What to do? Google is full of suggestions. Traps smothered in peanut butter? Fine, except that you would have to go into the loft every day in case one of them starves to death. And then you have to drive at least ten miles to release them into the wild – or rather suburban Surrey – so that they can invade someone else’s loft. A high frequency noise generator? That might work, it but would probably drive the dog insane in the process. Or, perhaps I should say, more insane than she already is.
The last time we had this problem, a pest controller suggested we buy a pellet gun. That might work, but I don’t see myself in the role of Amon Goeth, the camp commandant in Schindler’s List, who would take occasional pot shots at inmates from his balcony. Shooting squirrels is not my idea of fun.
No, I think the answer is to broadcast a recording of Andre Rieu and his orchestra performing the Blue Danube on a continual loop. That should drive them out pretty quickly. It’ll probably drive me out too, so perhaps we’ll schedule the torture for when we go on holiday. When we come back we can then can seal up the entry holes with hardened steel barriers from a contractor who builds security systems for US embassies.
Despite the squirrels, it’s a joy to see the garden in bloom, and to listen to the dawn chorus performed by representatives of the country’s fast-diminishing bird population. As the day goes on, less welcome noises permeate the neighbourhood – pressure hoses, chainsaws, strimmers, mowers and the occasional crash coming from a plot nearby whose owner has decided to demolish a perfectly decent house and build a carbuncle in its place. By this means they will probably sell out and pocket the profit, though perhaps not as much as they hoped given that house prices seem to be on the move downwards.

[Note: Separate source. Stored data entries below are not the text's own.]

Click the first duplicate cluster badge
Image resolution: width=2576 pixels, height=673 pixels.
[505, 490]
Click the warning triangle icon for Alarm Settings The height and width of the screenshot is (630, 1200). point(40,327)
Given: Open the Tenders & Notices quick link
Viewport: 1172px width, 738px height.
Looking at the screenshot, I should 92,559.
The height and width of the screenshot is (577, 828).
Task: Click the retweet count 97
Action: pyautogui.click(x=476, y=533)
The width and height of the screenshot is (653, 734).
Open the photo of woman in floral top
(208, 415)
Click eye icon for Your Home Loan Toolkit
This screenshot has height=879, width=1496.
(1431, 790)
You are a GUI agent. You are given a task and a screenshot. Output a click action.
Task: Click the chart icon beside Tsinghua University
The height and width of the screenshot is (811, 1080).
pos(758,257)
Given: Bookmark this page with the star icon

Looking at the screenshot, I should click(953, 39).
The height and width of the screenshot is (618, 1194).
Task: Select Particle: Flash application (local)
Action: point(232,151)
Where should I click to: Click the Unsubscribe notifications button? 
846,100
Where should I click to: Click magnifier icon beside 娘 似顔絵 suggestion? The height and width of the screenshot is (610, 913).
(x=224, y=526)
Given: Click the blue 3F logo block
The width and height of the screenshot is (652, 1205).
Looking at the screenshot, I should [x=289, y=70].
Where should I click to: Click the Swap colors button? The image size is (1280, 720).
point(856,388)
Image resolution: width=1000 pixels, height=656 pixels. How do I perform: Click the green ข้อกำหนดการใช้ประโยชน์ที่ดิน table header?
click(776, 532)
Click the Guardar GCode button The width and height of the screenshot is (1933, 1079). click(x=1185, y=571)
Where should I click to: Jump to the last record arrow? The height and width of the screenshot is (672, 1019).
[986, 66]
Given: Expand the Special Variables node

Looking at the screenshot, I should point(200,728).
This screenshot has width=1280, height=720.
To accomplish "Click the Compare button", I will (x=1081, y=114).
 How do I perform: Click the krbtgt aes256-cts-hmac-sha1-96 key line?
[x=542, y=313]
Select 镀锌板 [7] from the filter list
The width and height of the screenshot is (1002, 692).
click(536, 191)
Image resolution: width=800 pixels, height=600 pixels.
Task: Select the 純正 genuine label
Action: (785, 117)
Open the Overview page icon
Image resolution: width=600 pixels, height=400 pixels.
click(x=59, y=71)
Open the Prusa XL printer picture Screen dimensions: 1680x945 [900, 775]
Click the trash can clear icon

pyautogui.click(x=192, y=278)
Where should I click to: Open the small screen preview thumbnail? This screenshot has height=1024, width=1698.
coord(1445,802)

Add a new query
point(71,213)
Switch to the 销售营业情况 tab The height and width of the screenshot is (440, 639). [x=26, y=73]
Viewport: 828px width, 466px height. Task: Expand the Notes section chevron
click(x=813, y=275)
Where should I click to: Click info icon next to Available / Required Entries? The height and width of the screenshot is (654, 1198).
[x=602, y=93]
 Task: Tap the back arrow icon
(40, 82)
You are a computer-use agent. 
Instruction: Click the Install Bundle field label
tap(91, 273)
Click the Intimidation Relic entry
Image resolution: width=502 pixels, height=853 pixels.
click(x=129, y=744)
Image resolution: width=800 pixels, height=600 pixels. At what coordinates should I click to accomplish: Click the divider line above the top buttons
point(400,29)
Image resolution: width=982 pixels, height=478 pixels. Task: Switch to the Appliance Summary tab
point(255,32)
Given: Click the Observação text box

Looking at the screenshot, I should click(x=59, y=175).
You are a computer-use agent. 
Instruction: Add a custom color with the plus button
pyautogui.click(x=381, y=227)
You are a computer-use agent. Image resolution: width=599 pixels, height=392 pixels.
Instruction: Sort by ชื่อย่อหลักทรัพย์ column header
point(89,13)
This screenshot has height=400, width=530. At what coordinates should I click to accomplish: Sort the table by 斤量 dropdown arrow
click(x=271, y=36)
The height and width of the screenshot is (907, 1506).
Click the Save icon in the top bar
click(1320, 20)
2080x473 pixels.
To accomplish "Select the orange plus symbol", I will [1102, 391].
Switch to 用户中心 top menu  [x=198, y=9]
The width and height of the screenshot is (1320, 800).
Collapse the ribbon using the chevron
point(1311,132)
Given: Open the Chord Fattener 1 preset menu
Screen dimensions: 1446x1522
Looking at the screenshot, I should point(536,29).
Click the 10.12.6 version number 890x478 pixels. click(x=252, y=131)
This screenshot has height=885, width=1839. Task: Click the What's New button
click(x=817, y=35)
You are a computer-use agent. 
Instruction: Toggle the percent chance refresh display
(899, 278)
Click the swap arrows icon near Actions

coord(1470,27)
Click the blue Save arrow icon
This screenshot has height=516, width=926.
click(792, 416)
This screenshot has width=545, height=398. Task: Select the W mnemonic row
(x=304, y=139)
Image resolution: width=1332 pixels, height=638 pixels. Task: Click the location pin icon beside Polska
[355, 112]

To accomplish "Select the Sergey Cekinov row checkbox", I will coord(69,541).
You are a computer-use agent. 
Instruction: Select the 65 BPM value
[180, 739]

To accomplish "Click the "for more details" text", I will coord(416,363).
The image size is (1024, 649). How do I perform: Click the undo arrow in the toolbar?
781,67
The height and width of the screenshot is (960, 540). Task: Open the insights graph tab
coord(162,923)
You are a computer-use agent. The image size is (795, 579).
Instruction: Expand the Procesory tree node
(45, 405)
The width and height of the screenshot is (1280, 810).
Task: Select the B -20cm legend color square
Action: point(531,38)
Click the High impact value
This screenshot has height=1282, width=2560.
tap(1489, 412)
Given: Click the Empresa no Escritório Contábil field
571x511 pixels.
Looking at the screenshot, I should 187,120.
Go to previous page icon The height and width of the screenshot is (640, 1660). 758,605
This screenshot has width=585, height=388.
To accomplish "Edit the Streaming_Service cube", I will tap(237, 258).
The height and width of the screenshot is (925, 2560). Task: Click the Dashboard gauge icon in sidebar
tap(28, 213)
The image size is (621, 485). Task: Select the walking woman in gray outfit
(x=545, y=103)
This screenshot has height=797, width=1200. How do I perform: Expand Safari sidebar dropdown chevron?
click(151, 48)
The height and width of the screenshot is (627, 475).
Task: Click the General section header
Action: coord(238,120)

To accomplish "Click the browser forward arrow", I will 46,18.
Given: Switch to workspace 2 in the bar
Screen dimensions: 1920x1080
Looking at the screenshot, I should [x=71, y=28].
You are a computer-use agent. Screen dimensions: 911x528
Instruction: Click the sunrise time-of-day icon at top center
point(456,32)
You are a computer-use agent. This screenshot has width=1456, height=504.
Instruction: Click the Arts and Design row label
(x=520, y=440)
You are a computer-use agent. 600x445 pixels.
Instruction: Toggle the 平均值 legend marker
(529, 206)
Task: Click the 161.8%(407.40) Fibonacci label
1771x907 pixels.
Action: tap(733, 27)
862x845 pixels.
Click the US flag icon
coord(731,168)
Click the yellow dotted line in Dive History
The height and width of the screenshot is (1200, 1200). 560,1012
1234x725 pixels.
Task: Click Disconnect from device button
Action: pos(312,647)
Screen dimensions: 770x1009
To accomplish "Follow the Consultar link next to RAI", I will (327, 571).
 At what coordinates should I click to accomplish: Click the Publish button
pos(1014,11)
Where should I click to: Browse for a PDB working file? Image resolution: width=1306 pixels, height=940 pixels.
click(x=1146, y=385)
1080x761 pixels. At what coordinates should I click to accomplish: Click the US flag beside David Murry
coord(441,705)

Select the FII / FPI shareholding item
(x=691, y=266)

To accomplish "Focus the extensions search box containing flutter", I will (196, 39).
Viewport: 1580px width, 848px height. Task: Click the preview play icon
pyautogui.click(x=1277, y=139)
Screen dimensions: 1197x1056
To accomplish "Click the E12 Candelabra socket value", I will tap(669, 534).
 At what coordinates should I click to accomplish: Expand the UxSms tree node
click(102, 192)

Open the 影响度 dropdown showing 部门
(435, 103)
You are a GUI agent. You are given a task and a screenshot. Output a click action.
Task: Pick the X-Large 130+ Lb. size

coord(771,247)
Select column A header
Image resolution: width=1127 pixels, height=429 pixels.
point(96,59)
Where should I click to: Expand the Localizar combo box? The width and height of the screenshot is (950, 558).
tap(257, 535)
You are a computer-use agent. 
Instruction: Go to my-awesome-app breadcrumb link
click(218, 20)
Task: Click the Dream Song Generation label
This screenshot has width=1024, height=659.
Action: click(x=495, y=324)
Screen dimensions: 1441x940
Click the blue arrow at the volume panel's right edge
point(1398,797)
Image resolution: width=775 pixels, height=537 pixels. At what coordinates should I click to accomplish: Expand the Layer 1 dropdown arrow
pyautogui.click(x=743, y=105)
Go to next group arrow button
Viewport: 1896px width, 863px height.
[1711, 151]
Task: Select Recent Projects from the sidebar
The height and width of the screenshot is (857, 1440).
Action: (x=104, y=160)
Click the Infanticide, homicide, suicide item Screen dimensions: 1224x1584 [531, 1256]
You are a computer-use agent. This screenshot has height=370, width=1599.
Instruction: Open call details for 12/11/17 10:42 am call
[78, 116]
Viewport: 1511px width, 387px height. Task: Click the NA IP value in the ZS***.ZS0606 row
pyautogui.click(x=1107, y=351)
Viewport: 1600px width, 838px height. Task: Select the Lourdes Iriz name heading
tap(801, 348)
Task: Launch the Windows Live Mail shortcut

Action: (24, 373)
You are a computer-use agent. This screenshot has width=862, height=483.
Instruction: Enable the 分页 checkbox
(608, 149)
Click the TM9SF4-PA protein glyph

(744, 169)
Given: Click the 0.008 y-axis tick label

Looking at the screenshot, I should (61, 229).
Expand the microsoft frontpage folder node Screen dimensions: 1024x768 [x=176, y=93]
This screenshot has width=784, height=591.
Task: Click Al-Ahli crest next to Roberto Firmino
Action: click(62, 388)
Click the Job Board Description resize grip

You can put up with quite a lot when a sunny day finally arrives after a winter of endless rain, snow and clammy darkness. Even though hardly a week goes by when I don’t think of moving to another country, any country, before the Brexit drawbridge slams down, the truth is that when spring arrives, I can’t think of any place I would rather be than in the country where I was born.
I also can’t believe that there is any problem afflicting Britain – and there are many – that we can’t solve if we put our minds to it. Illogical, I know, and Brexit tests that conviction to the limit.
But I guess that’s what sun-induced endorphins do for you. Come the next rainy day, I might change my mind.